§ **Directive**
Repeat the records from the line with "The image size is (819, 1456)." up to and including the line with "[697, 1356]". Leave the pictures out of your answer.

§ **Supplied material**

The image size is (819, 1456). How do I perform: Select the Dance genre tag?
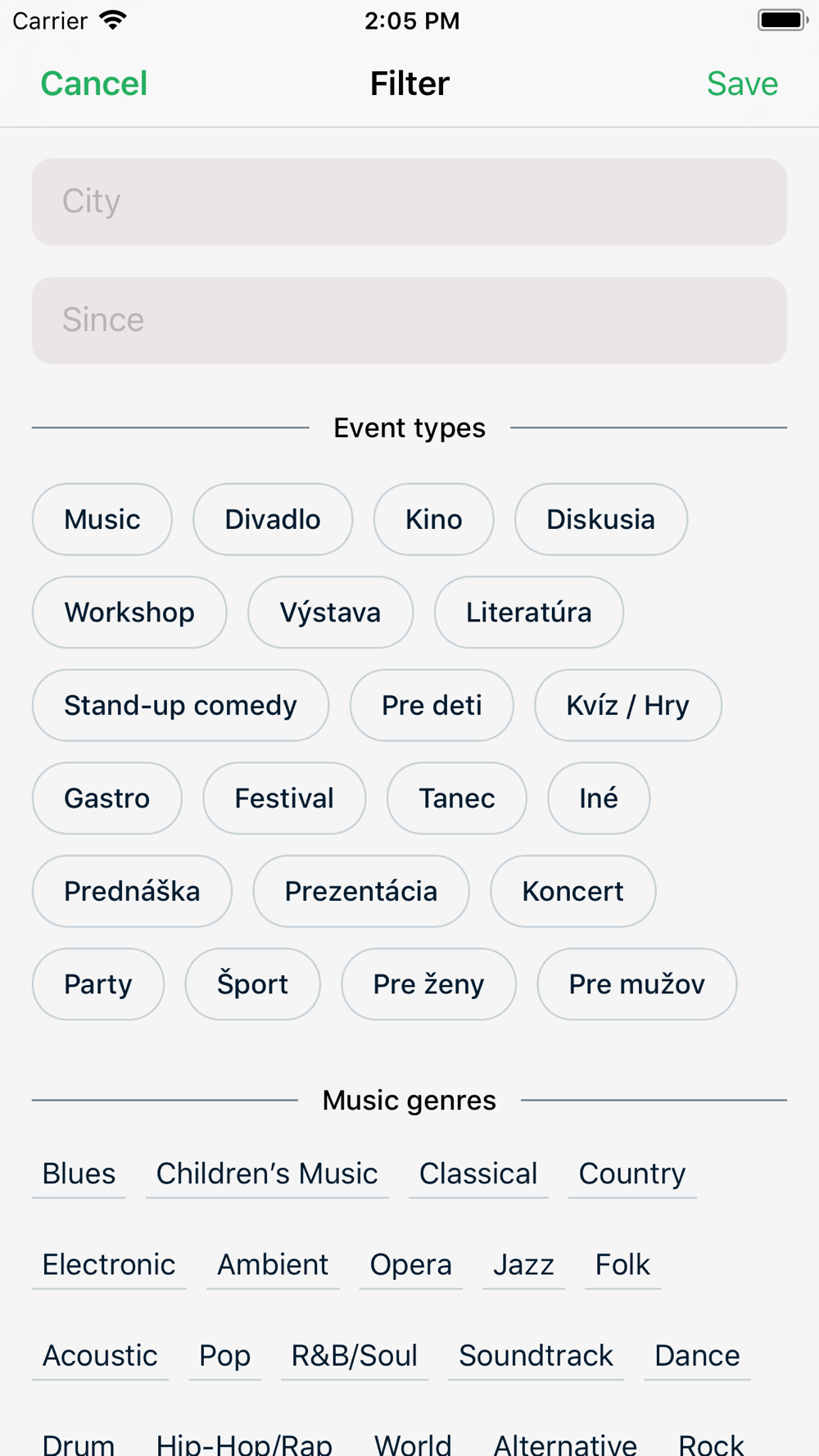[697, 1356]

...

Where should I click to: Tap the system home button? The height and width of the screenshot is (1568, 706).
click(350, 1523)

--

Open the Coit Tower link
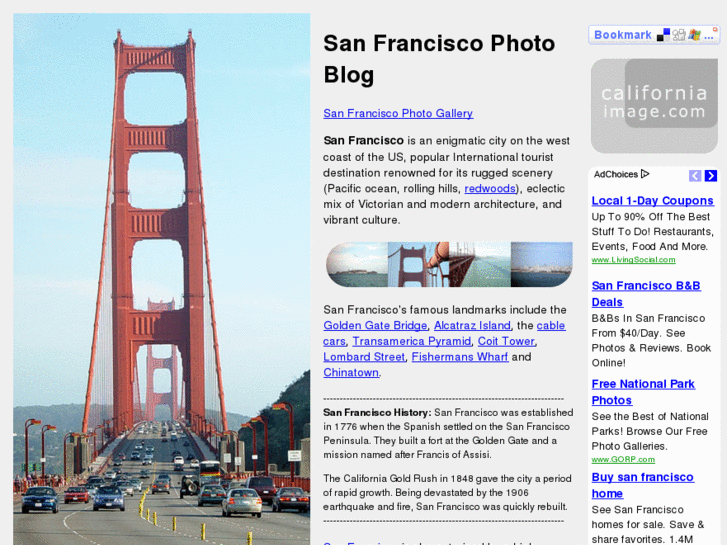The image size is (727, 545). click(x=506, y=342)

§ **Solved exercise**
The image size is (819, 1456). How do I perform: Select the Dance genre tag?
[697, 1356]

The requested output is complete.